We often see episodes on CSI and Law and Order where DNA evidence is quoted as identifying a guilty person to an accuracy of one part in a billion or so. These numbers are impressive and often convincing to a jury. The underlying statistical calculations and meaning are not usually discussed on the video shows. Unfortunately, in real life, most juries do not understand the analysis that leads to those impressive numbers.
My interest in law is limited to video and an occasional speeding ticket, so I was unfamiliar until recently with a case that seems to be taught in every law school. At least you can find many references to “People v. Collins” including the usual starting point, Wikipedia.
The essence of this interesting case is that an elderly woman was robbed. She and another witness got some partial descriptions of the suspects. The prosecution was nearly at a loss because they didn’t have a firm identification, but they did have two suspects who fit the individual characteristics as reported by the witnesses. To prove their case beyond a reasonable doubt, they assigned probabilities to each of the reported parameters:
- Part yellow automobile: 0.10
- Man with mustache: 0.25
- Woman with ponytail: 0.10
- Woman with blond hair: 0.33
- Black man with beard: 0.10
- Interracial couple in car: 0.001
I’m not sure where the probabilities came from. For instance, I don’t think one out of ten women on the street have ponytails. However, that is not the point. Assume the assigned probabilities are correct. The prosecutor next assumed that all these probabilities were independent measurements and multiplied them together to derive the probability of all these things happening at once as 1 in 12 million. Since this probability certainly meets the test of being guilty beyond a reasonable doubt, the jury, which was probably as uneducated as the prosecutor, convicted the couple.
The case was fortunately overturned on appeal.
Longtime readers of this column will recognize several problems with the prosecution. The most glaring one in my mind is the blithe assumption that all these parameters are independent. The probability of a man with a beard having a mustache also is obviously higher than the probability of a man picked at random of having a mustache. The next problem is the complete lack of a Bayesian computation that would take into account the available population.

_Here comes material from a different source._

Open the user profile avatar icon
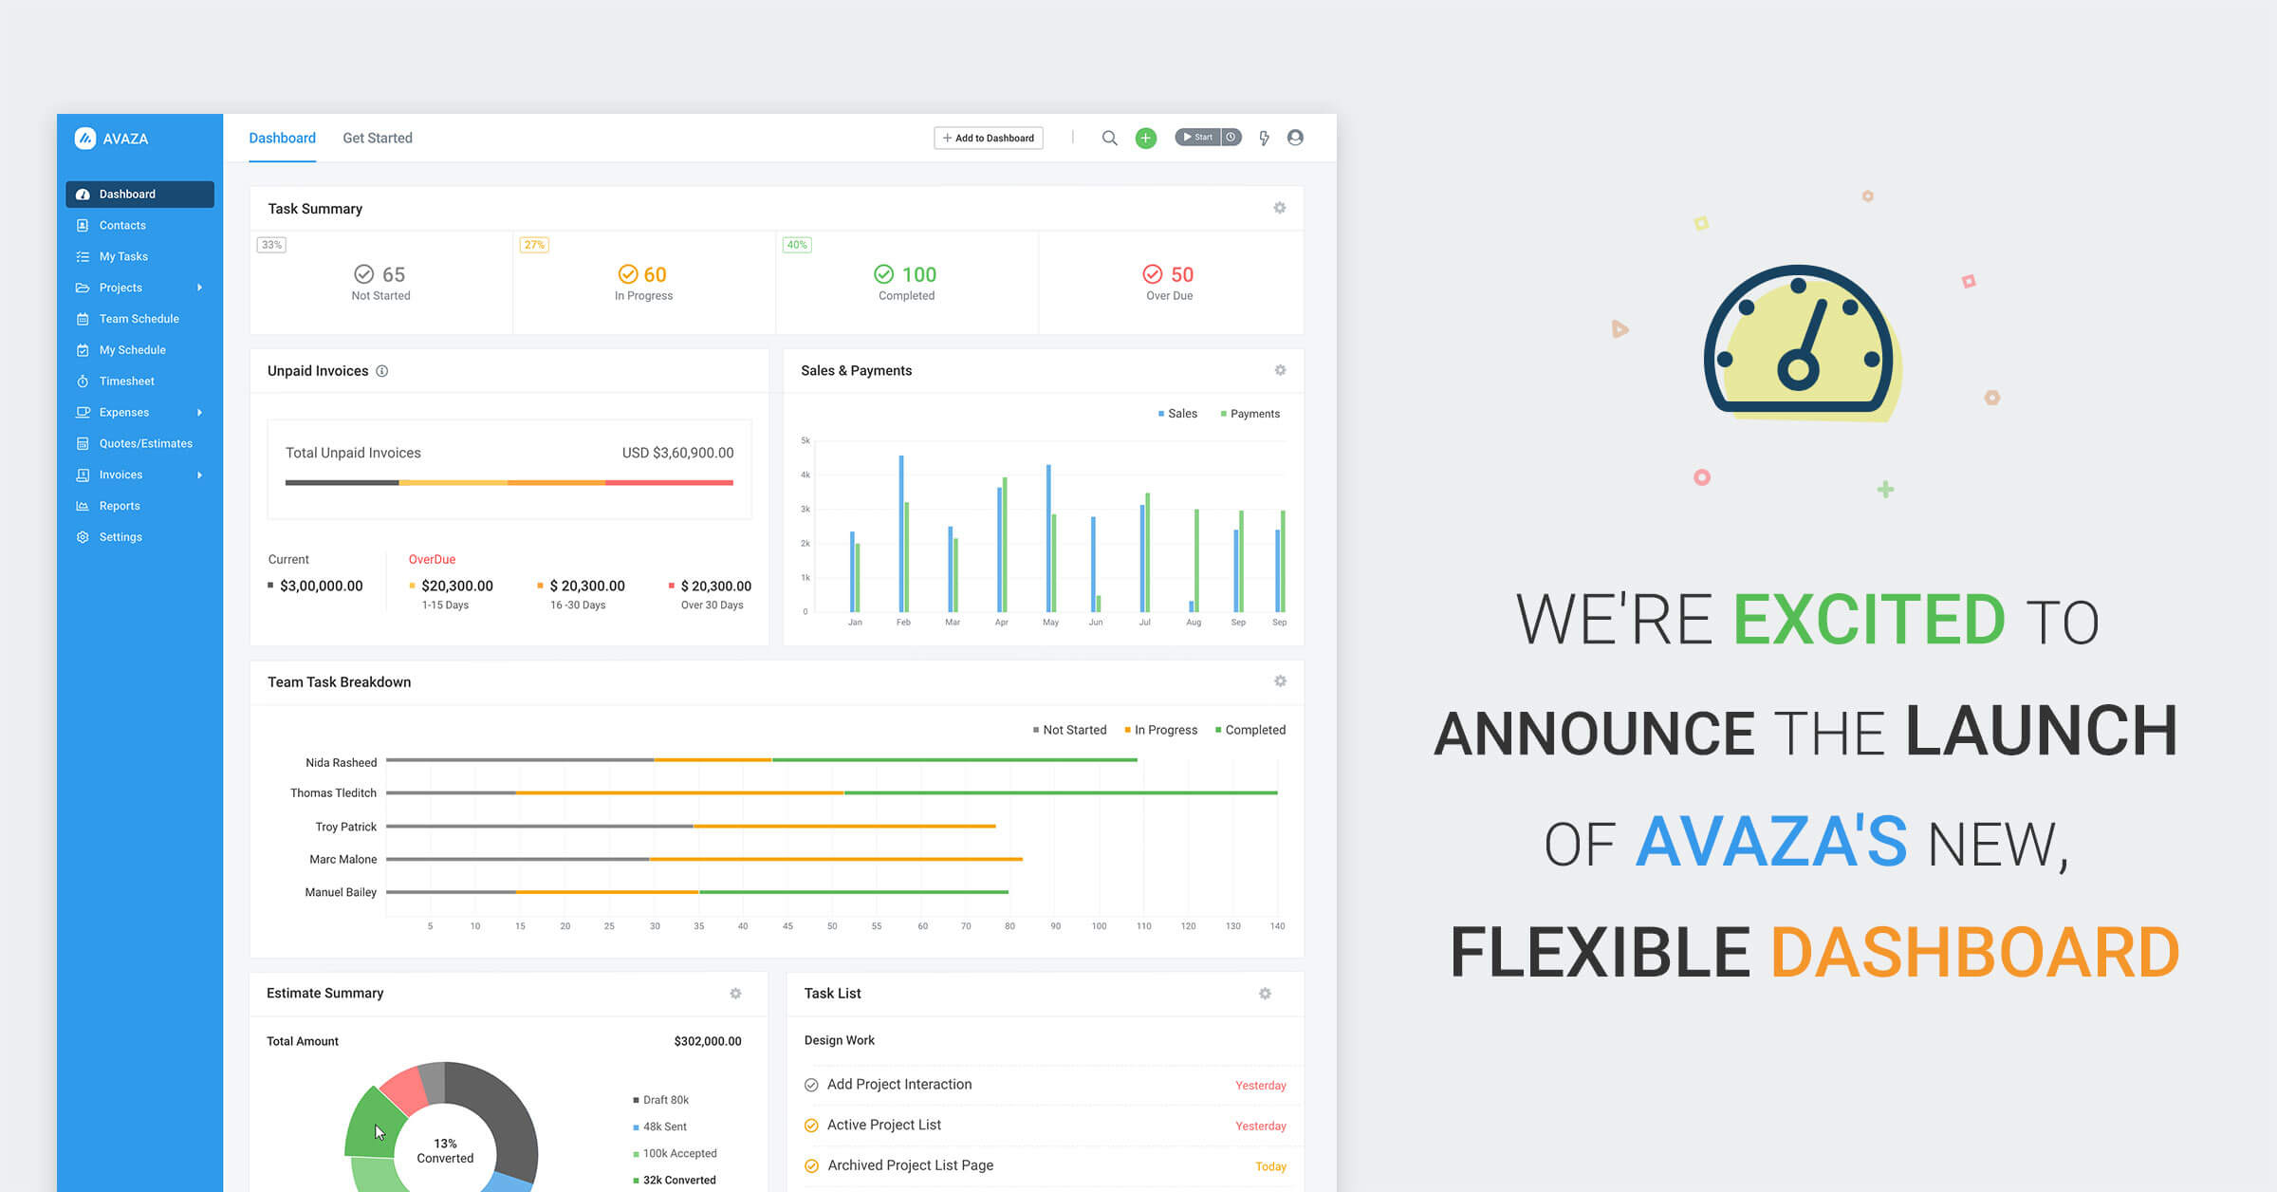 tap(1295, 138)
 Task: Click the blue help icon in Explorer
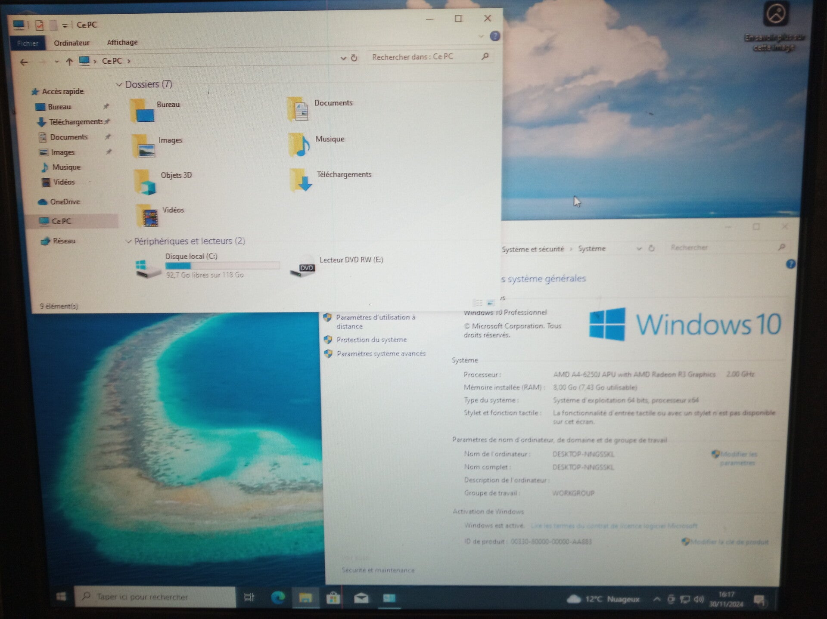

The robbery took place in Los Angeles and the couple was arrested a few hours after the robbery. This means to me that the pool of potentially guilty couples was probably a few million. Assume 4 million couples could have physically been close enough to commit the crime. Then if the odds were as the prosecution computed (erroneously) a reasonable jury could compute that the probability of two couples selected from this pool matching those parameters is 0.33. That is, the data available to the prosecution even when used incorrectly did not meet the standard of proving guilt beyond a reasonable doubt.
Also hidden in this case is a classic example of the “Prosecutor’s Fallacy” which I discuss in my book as it occurred in the OJ Simpson trial. I will discuss this fallacy in more detail later.